Sablés are yet another fantastic French invention, crisp and buttery rounds with one of the shortest ingredient lists in all of baking and a perfect canvas for adding any number of flavors (like a smattering of fragrant Meyer lemon zest). They are so unassuming in their rustic shape and simple recipe, you never see it coming when you sample one and then suddenly have an instant craving for a second and third; you know the feeling--like a warm, snug rope wrapping around you and pulling you back towards the cookie plate. You are powerless against the sablé. It's okay, it happens to everyone.
Meyer Lemon Sablés
Adapted from Dorie Greenspan
Makes four dozen
This dough freezes beautifully. I love to slice and bake one log of dough the day I put it together, and keep the other log in the freezer for any situation that calls for cookies, of which there are plenty. Serve with tea or coffee or for a last-minute elegant dessert, add a couple to a dish of premium ice cream and fresh berries.
1 cup unsalted butter, at room temperature
Zest of two Meyer lemons
1/2 cup granulated sugar
1/4 cup confectioners' sugar
1/2 teaspoon fine sea salt
3 egg yolks
2 cups all-purpose flour
Sanding sugar or other coarse decorative sugar
Pour the sugars into a small bowl and add the lemon zest. Rub the zest into the sugar with your fingertips until the sugar is moist and fragrant with lemon with the bits of zest evenly distributed throughout the sugar. Set aside.
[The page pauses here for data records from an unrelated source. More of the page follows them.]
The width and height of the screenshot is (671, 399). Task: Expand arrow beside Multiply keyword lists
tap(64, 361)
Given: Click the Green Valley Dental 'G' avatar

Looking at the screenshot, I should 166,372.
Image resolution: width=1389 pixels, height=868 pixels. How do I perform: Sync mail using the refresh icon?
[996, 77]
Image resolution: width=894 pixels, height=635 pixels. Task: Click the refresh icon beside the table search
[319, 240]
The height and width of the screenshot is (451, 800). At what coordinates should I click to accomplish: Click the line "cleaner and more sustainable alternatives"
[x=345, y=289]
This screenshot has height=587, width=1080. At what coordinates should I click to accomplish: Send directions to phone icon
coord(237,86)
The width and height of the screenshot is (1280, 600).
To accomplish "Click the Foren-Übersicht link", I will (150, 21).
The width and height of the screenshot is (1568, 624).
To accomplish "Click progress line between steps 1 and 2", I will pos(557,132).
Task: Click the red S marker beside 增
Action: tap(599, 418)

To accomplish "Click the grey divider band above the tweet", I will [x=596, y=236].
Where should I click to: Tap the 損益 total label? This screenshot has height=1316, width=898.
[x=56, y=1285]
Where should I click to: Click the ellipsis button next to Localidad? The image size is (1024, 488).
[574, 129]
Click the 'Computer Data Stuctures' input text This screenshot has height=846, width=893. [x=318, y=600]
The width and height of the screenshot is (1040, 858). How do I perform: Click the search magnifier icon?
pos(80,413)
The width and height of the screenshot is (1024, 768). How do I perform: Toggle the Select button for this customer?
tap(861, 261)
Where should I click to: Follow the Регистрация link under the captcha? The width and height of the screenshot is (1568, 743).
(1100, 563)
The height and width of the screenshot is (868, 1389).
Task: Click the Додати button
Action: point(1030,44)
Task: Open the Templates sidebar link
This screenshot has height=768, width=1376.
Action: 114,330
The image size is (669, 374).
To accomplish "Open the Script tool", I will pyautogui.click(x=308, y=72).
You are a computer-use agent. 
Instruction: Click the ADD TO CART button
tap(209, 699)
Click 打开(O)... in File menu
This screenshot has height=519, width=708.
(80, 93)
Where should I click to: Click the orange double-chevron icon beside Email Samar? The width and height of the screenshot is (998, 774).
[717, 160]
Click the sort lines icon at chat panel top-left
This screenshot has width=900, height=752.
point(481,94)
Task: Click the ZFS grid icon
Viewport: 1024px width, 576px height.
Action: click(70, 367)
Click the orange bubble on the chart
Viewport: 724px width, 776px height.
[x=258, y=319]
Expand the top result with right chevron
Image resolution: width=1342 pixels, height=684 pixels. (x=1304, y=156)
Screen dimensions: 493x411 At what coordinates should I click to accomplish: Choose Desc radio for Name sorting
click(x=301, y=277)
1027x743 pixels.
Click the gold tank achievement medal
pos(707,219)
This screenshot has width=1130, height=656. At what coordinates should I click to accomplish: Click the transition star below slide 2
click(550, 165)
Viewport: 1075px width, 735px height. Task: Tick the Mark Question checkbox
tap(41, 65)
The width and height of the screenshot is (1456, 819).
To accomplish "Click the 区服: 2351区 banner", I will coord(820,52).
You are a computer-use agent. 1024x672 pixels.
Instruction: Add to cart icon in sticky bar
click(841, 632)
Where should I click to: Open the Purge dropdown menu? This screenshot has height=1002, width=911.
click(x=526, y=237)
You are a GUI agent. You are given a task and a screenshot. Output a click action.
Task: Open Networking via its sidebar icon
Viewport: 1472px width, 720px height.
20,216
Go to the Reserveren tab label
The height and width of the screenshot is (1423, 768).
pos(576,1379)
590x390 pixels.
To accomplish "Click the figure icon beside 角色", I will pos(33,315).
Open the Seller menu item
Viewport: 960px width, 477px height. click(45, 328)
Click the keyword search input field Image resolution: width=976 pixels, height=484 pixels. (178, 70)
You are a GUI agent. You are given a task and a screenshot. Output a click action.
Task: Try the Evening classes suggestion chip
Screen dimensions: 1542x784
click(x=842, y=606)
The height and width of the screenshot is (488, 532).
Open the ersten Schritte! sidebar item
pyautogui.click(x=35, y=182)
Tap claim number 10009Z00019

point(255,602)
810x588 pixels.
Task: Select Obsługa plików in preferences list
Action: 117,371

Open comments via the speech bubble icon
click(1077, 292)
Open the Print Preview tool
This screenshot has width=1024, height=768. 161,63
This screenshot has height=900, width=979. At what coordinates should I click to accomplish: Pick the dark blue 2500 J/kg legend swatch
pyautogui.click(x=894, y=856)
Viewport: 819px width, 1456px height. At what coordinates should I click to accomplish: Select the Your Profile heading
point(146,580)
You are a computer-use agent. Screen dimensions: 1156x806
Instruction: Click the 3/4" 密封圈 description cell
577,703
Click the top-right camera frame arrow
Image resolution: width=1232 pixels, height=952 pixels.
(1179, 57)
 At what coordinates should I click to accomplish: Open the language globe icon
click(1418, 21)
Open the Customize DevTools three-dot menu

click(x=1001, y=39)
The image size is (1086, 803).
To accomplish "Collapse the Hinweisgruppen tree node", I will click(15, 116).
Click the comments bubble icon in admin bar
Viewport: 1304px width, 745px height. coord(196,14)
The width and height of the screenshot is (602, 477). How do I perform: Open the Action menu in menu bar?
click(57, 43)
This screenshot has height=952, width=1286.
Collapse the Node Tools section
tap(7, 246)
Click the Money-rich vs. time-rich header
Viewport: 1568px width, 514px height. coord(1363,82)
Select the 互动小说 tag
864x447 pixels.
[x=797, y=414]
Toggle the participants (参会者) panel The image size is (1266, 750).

In a standing mixer fitted with a paddle attachment, beat the butter at medium speed until it is soft and creamy-looking. Beat in the lemon sugar just until the mixture looks smooth again, being careful not to let it get fluffy. Scrape the sides and bottom of the bowl and beat in just two of the egg yolks, mixing until well-blended. Turn the mixer to low and stir in the flour until it is fully incorporated. The dough will be very soft and not quite clear the sides of the bowl. Turn the dough out onto a work surface and divide it in half.
Shape each dough half into a even log about nine inches long and wrap each log in a sheet of plastic wrap (the plastic wrap can also help the dough-shaping process along if your dough is especially soft and sticky). Refrigerate for at least three hours.
When you're ready to bake, preheat the oven to 350 degrees. Line two baking sheets with parchment paper or silicone baking mats. Coat each log of dough with the remaining egg yolk, and coat liberally in decorative sugar. Slice each log into 24 discs (most easily achieved by slicing the log in half, then each half in half, etc.) and place on the prepared baking sheets. Bake for 17 to 20 minutes, until the edges turn golden brown and the cookies are mostly firm to the touch. Cool on the baking sheets for one minute then transfer to wire racks to cool completely.